Task inputs Start Marker
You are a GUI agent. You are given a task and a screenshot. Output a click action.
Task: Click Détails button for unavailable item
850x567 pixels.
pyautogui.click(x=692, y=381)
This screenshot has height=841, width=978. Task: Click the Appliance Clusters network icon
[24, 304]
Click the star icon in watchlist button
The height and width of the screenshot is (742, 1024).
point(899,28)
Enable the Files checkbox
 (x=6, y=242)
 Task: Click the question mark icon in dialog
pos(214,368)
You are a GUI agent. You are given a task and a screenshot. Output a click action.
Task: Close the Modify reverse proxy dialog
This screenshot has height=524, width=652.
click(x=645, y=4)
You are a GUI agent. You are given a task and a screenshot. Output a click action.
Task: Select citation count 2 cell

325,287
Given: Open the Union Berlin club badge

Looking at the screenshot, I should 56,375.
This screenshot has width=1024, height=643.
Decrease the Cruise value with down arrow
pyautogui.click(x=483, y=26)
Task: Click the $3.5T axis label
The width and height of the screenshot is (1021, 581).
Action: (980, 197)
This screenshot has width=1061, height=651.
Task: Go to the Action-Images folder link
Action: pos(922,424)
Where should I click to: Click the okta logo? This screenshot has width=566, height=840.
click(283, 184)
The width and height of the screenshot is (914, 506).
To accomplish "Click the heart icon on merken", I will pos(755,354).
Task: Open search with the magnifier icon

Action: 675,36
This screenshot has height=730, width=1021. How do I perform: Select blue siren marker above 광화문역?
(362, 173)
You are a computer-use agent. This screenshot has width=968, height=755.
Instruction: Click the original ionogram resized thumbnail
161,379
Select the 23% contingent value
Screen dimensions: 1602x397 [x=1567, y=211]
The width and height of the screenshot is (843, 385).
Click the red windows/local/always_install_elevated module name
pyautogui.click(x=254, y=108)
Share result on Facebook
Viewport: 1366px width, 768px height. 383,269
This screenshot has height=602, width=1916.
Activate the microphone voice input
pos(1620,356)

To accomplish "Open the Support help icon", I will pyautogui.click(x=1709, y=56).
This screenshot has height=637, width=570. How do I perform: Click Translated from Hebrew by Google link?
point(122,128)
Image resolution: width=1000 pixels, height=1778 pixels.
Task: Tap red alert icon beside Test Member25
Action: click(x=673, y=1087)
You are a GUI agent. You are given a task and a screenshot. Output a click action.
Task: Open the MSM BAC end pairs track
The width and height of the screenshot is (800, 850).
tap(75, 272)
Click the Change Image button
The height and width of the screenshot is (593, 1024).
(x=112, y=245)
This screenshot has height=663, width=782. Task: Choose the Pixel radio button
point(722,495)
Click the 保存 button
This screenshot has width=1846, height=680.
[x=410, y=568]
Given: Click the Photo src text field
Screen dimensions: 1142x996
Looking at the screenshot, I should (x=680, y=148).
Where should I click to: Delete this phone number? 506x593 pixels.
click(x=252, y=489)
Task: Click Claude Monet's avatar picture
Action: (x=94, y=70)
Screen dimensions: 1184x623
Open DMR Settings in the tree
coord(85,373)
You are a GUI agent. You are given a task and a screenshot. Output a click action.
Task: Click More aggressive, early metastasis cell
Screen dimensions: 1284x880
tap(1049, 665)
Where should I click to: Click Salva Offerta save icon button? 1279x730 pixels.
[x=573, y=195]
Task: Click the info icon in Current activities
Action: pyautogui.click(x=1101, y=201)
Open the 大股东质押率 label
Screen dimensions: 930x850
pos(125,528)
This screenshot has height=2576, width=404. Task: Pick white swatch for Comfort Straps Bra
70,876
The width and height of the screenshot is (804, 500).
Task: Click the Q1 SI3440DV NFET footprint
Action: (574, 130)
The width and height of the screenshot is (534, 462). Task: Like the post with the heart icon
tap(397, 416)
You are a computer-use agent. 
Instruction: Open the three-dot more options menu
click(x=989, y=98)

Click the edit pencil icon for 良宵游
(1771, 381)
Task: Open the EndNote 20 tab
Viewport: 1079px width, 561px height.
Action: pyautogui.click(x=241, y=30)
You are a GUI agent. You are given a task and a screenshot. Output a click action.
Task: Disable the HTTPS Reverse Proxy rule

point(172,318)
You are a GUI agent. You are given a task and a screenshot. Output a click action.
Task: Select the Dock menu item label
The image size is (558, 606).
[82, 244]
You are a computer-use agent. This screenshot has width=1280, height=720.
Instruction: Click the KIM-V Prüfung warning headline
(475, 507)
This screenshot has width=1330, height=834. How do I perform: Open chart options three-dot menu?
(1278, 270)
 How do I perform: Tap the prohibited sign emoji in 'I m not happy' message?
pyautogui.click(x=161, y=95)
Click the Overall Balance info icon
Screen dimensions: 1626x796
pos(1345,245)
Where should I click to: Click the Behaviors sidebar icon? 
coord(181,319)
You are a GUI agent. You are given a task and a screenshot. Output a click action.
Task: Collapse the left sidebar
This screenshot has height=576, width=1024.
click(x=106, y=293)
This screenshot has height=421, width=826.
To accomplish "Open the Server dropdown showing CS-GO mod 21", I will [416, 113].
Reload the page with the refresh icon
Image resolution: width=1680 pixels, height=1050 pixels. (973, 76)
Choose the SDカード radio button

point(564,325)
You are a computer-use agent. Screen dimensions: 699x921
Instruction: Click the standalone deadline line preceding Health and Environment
Task inputs End Marker
Problem statement: Search the entries for the string "label". Copy every line that has it.

Exercise solution:
Task: Click the $3.5T axis label
Open the 大股东质押率 label
Task: Select the Dock menu item label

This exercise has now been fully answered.